Speaking of Cade, he is staying here again this weekend. He is having friends over for the first time. He is very excited. He was supposed to call his dad and let him know. I am staying out of it again. It is kind of nice to just let them handle their own problems. I am so tired of dealing with it. Cade asked if he could have friends over and I said this was his home and that was fine with me but he should call his dad and that was the end of my input. Will is off to a Halloween party with his friends, Sofie will be with Sean so it will just be Cade and his gang and me. I need to do homework. I hope it doesn't get too loud with four 11 year old boys running around...:)
It has been hard keeping up with my work when I have been feeling so bad. I am doing it though and still have 4.0 so far. I have to pick out my classes for the next semester next week already. So scary.
2 comments:
We've gotten those same reports regarding DD before--where she's been failing everything except gym--and it's always because she never turned in any assignments, even though she would have told me a hundred times that "no, I don't have any homework" and "yes, I'm caught up on everything". You feel really helpless because you want them to succeed but you can't do the work for them....and it made me so angry, because of all the lies I'd been told!!!
It is frustrating. I asked Connor if he had missed more school than the one week he had been sick for thinking maybe that was the problem but he said he no. So what do I believe? He didn't miss school like he said and is failing because what, he isn't doing his work? Or that he did miss school and lied to me about it?
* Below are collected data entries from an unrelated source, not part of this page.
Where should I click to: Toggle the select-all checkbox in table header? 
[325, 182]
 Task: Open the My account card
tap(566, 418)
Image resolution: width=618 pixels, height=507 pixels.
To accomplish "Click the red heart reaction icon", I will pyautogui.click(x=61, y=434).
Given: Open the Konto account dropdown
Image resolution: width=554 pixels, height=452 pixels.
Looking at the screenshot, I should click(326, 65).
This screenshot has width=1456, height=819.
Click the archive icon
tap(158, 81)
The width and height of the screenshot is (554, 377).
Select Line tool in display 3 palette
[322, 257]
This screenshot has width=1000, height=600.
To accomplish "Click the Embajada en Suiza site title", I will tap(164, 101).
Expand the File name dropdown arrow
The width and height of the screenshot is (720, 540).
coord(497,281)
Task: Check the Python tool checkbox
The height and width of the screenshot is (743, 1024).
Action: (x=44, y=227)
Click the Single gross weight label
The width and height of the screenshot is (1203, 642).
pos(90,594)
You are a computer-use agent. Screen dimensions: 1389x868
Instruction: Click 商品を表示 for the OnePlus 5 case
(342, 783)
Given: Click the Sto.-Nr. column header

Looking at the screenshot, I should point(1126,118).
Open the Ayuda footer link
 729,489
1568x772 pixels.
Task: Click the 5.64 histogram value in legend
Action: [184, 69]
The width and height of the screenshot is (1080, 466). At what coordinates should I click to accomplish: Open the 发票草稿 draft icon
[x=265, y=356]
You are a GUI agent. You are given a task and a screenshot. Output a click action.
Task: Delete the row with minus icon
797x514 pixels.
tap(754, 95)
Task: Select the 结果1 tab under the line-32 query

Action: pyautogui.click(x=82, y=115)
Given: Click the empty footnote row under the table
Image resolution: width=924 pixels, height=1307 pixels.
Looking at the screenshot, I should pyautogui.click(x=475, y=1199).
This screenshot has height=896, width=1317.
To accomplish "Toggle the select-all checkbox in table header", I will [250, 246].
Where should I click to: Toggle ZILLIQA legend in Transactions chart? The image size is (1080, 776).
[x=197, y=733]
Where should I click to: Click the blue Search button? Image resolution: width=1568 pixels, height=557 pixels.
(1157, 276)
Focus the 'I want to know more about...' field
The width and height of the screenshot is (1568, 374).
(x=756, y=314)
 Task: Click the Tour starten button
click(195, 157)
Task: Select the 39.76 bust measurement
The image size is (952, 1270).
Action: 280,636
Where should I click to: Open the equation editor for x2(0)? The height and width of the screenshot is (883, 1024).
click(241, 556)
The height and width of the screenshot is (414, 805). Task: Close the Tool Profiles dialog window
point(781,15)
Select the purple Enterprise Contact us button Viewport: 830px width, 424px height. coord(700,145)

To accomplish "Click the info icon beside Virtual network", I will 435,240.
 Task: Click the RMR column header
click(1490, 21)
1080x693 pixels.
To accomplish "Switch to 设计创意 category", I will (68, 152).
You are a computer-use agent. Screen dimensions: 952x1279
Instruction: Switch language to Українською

Either way lies are being told and I just can't stand that anymore. I am burnt out on lies. Connor has learned from his dad that lies get you out of trouble but he hasn't learned how much they damage trust and relationships. I think he sees me and his dad as just a divorced couple who fight for stupid reasons and of course I don't believe his dad about stuff because of the divorce. The divorce is the least of my issues. It takes a long time of established patterns of behavior for me to finally get to a point of lost trust. Sean and I could still be married and the same issue would be there. I didn't divorce Sean because of lack of trust. Sean divorced me because he couldn't face what he had done to abuse his family financially due to his bipolar issues, he didn't want to be with people who knew he had bipolar issues and to have an affair. The issues were Sean's not mine. I think sometimes it was very sad that I would have stuck it out with him despite all that. Other times I am glad to know I had the kind of moral fiber to have done my best to have tried and not just cut my losses and run away.